The cost of inaction
The International Institute for Environment and Development (IIED's) weekend events on the theme of "climate change and development" (jointly run with the Stockholm Environment Institute [SEI] and the International Institute for Sustainable Development [IISD]) brought in more than 500 people - so there's certainly a crowd of people wanting to share ideas about how best to address impacts. Martin Parry, co-chair of the IPCC Working Group II, argued at one session that adaptation is being seriously underestimated. Because the costings for adaptation have been back-of-the-envelope calculations, people discount them and focus instead on the price of cutting greenhouse-gas emissions and moving to a low-carbon economy. These figures look big - even though they are still miniscule by comparison with what propping up the banking sector has and will cost.

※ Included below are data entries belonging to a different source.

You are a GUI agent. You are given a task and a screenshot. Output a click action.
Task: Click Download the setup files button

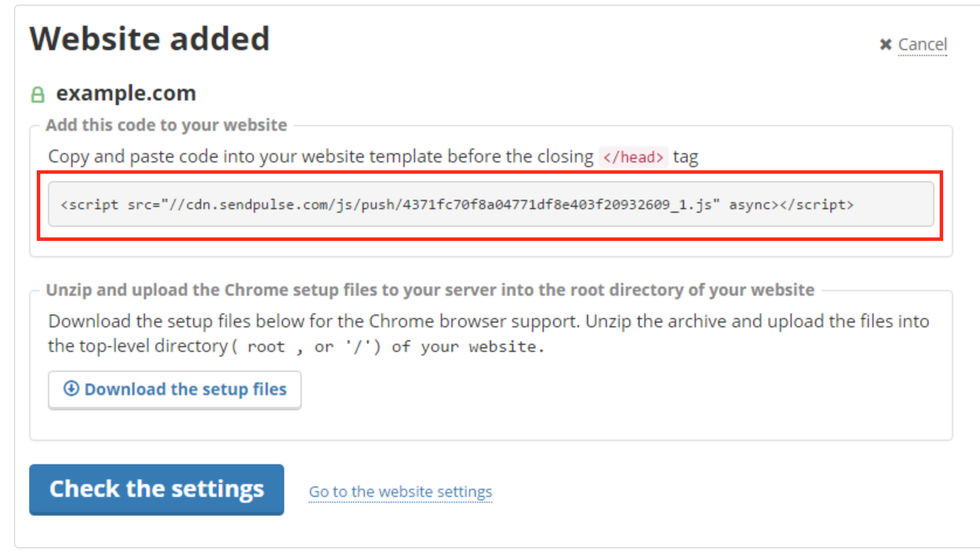click(175, 390)

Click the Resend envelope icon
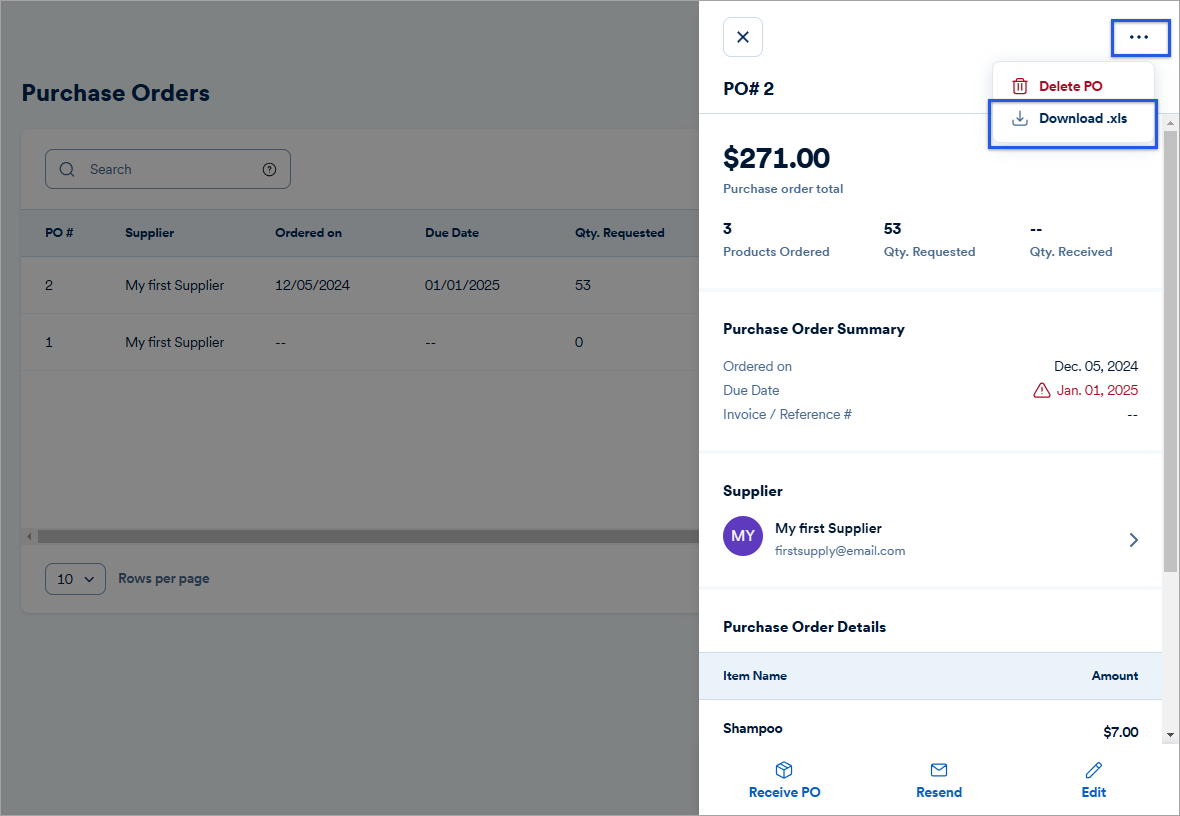[938, 769]
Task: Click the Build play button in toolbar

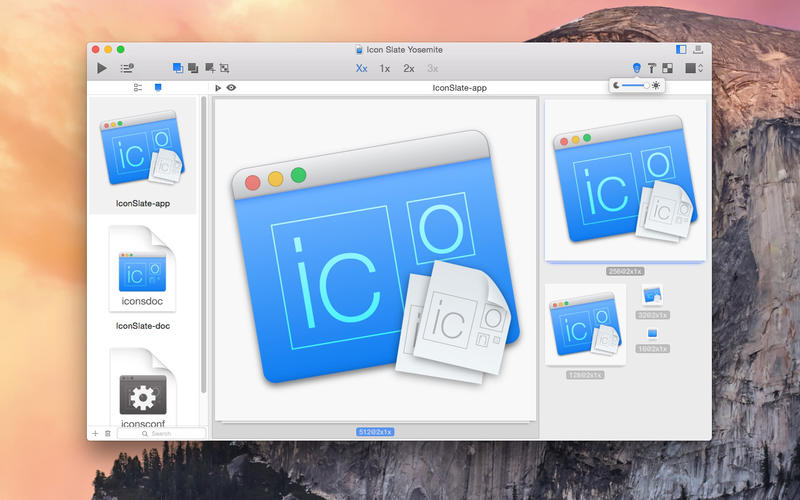Action: (101, 68)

But do we know the true cost of adaptation, and how much can actually be managed before it gets impossible? Setting the cost of adaptation too low also encourages people to think that delays in reducing carbon emissions are affordable. Martin Parry warns, however, that every year's delay in cutting emissions itself increases both the price of adaptation and the risk of devastating impacts. With emissions rising around the world, the possibility of limiting global warming to 2 degrees C is becoming more and more remote. The implication is that we must focus much harder not on the costs of action, but on the horrendous costs of inaction.
Back at Poznan airport, the police are bringing the dogs to heel. A dot forms in the distance, the shuttle-bus hovers, the waiting passengers position themselves and their bags to jostle their way to the front of the queue. It looks like I'll get home today after all. The circus continues. Next time, let's hope, with a ringmaster of steely gaze and far sight. The world has need of you.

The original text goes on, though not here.